Não falamos mais nada até chegarmos ao local que iríamos jantar. Eu já havia vindo aqui algumas vezes. Era o South Gate Restaurant na W- 59th St. Era um lugar bonito, o bar tinha vista para o Central Park. O lugar era moderno e sofisticado. E a comida era ótima. Edward estacionou o carro um pouco mais a frente e nos encaminhamos para o restaurante. O metre nos guiou até uma mesa mais reservada. Afinal ele era ator mundialmente conhecido e não queria chamar muita atenção.

- Então.. Me fale sobre você. – ele falou assim que nos sentamos.

- Me fale o que você ainda não sabe de mim. – disse um pouco irônica. Ele sorriu.

- Bem. Eu sei onde você mora e onde trabalha. Sei o número do seu telefone, que você não tem passagem pela policia e que paga suas contas em dias.

- Então você sabe tudo.

- Você gosta dos filmes que eu faço? – ele questionou.

- Sim. Sinceramente eu adoro. Principalmente Harry Potter e o Cálice de Fogo, mas chorei horrores por que o Cedrico morreu no final. – ele apenas sorriu.

- E o que você acha de mim? – ele quis saber – Mas seja sincera.
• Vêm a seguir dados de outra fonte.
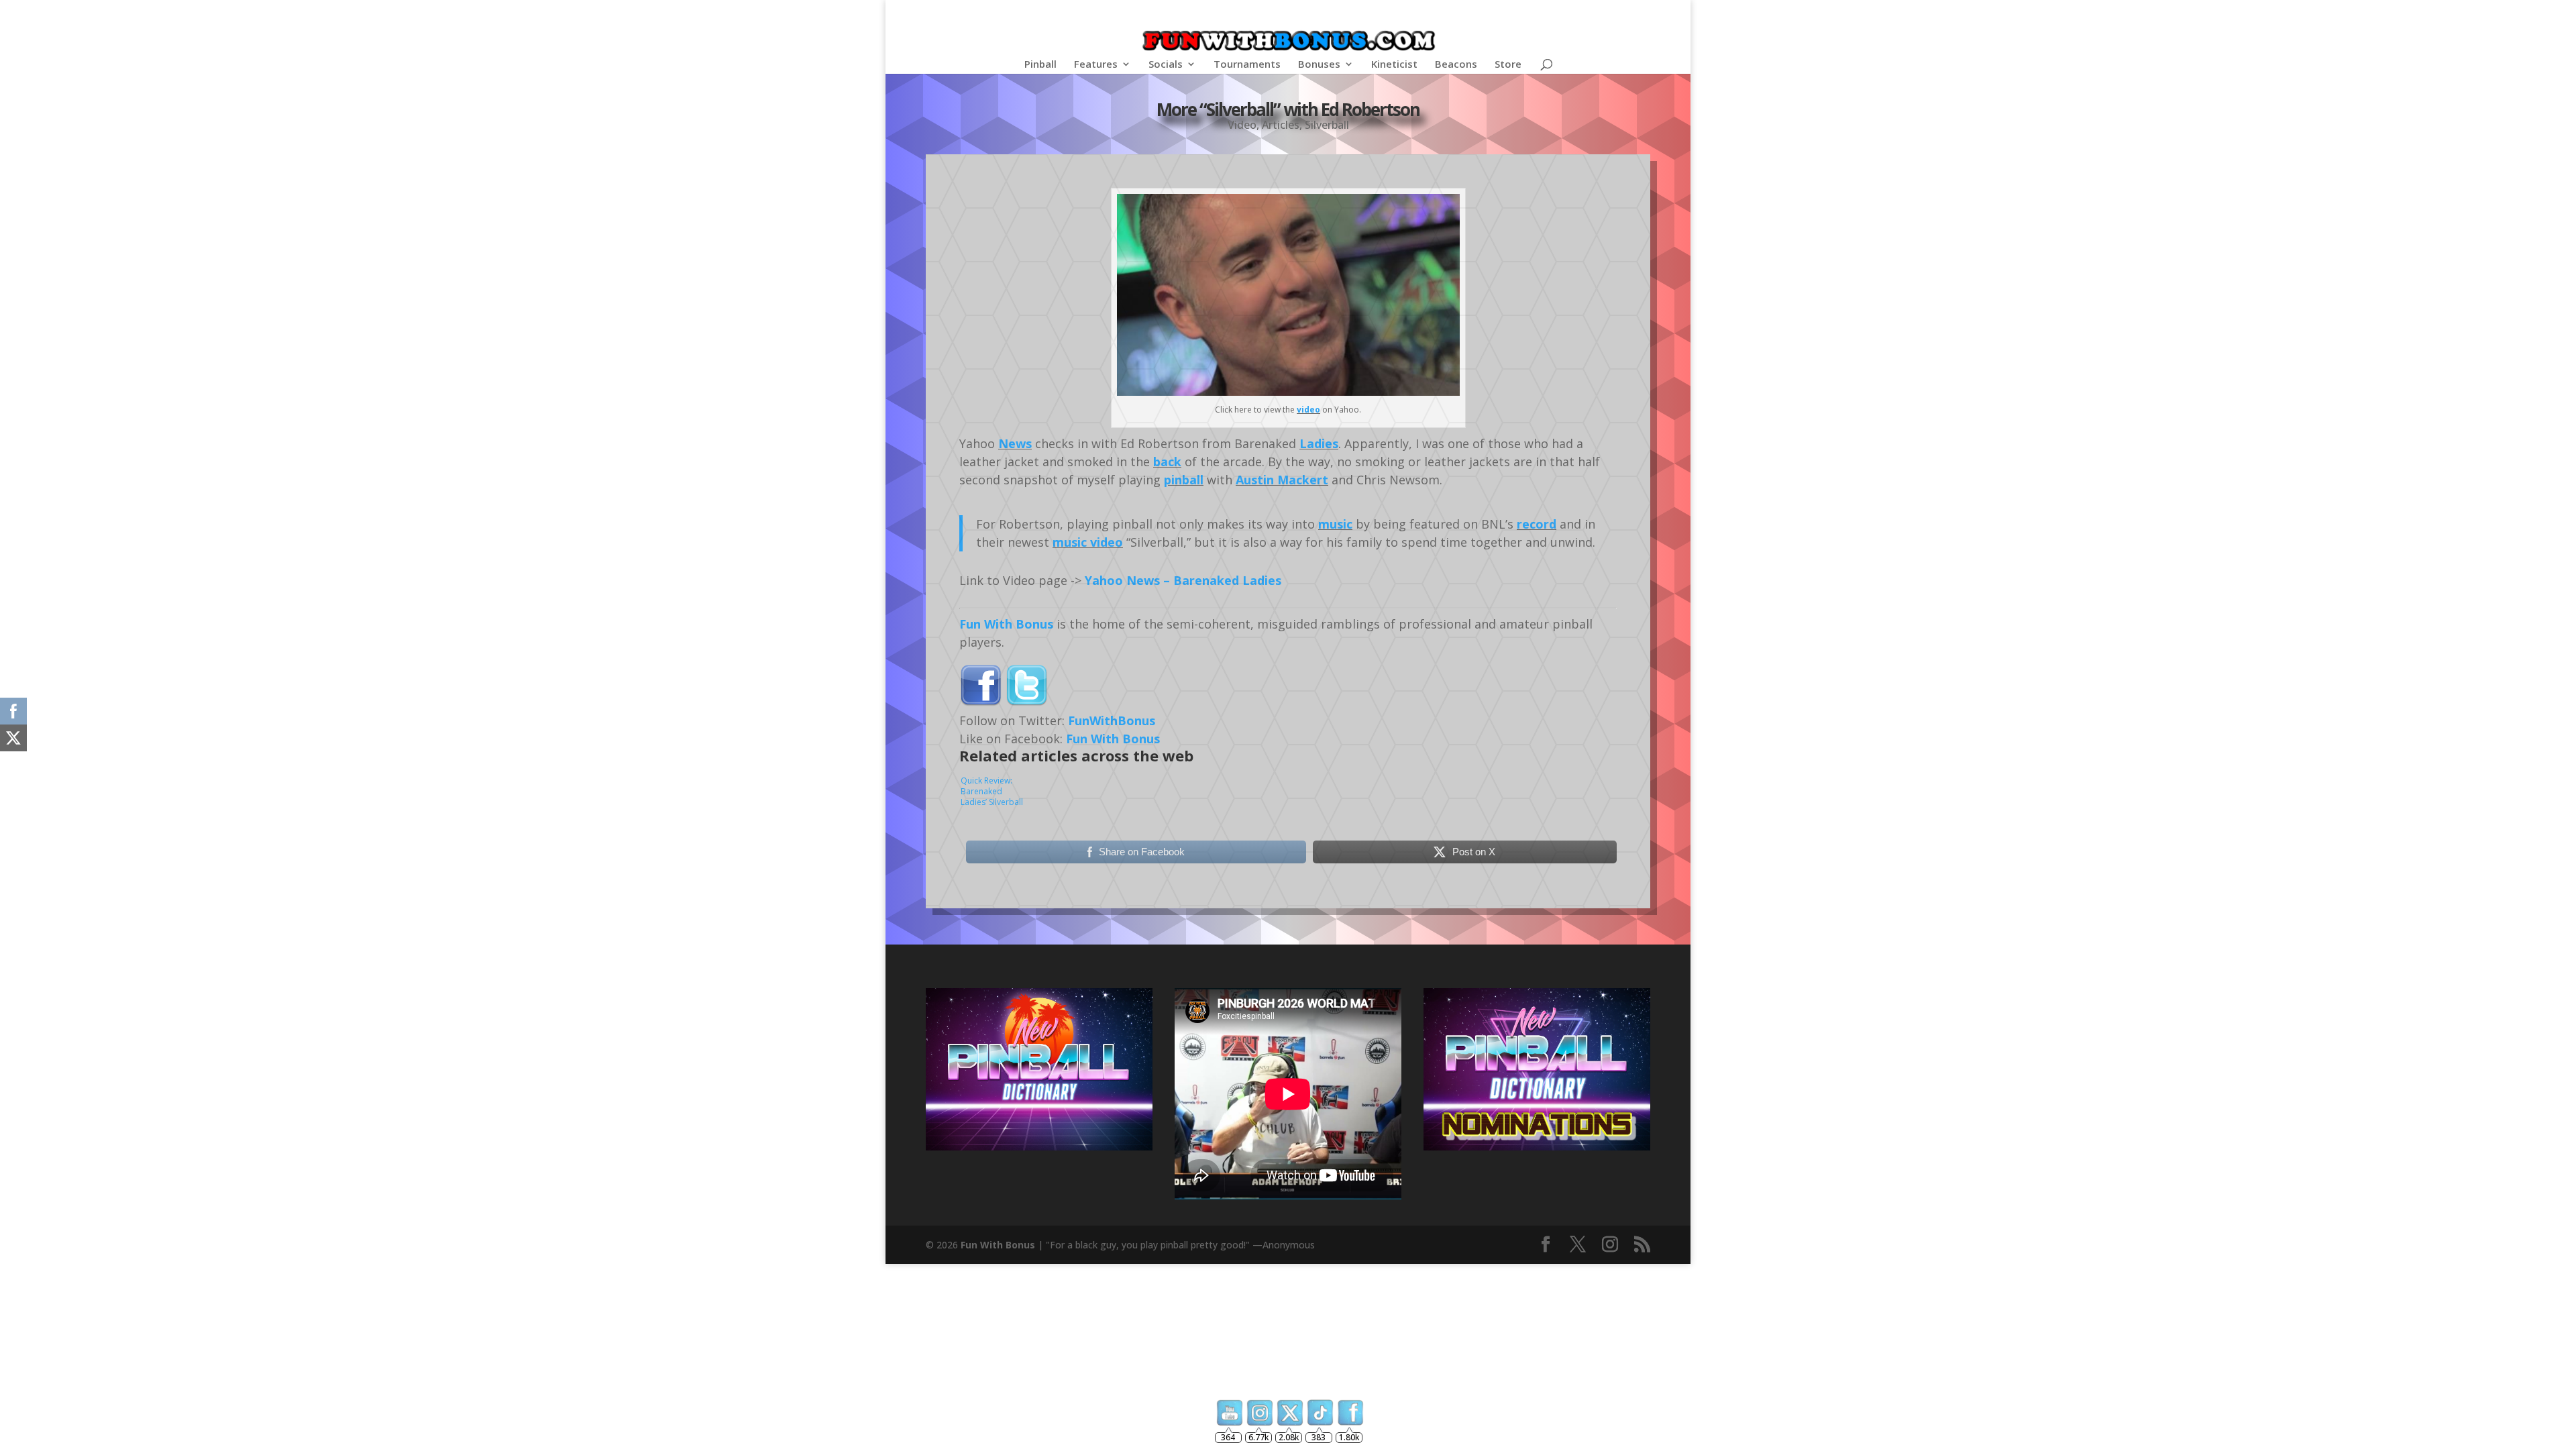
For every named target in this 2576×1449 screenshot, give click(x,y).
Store (1508, 64)
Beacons (1456, 64)
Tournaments (1247, 64)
- Acho que você é um bom ator. – eu respondi, ele iria falar, mas eu o cortei antes. – Mas acho você um pouco triste. Não sei se é pela fama, pelo fato de não conseguir passar despercebido pela rua. Sempre ter que estar bem e com um sorriso estampado no rosto. Acredito que em alguma hora do dia você se sente sozinho como se não tivesse ninguém para simplesmente conversar de como o dia está nublado. Mas tudo tem seu lado bom, o dinheiro. Ser reconhecido pelo seu trabalho. Ter milhares de mulheres a sua disposição. – sorri.

- Sabe. Você soube descrever como é a minha vida em poucas palavras. – ele começou falando. – Não que eu não goste de toda essa fama, mas é que as vezes isso é inconveniente. Eu não posso ter uma vida normal, ir ao mercado, ou ao shopping sem causar um tumulto. Gostaria apenas de fazer meu trabalho bem feito ser reconhecido por isso, e não perseguido nas ruas.

Ficamos conversando por horas. Ele me contou coisas de sua vida, por exemplo, que ele gosta da cor azul, que não gosta de verduras. Me falou como era sua vida, as viagens, filmagens, as festas e premiações que tem que participar. Falou sobre sua família. Sobre seus pais, eles moram em Londres, e pelo jeito com que falou Edward sente saudades deles. Também falei sobre minha vida. Falei de Forks, dos meus pais, meus amigos, meu trabalho. Foi uma noite muito prazerosa. Edward e eu conversamos como velhos amigos. Eu por uns minutos até tinha me esquecido que ele é um astro de Hollywood e que tem o mundo aos seus pés.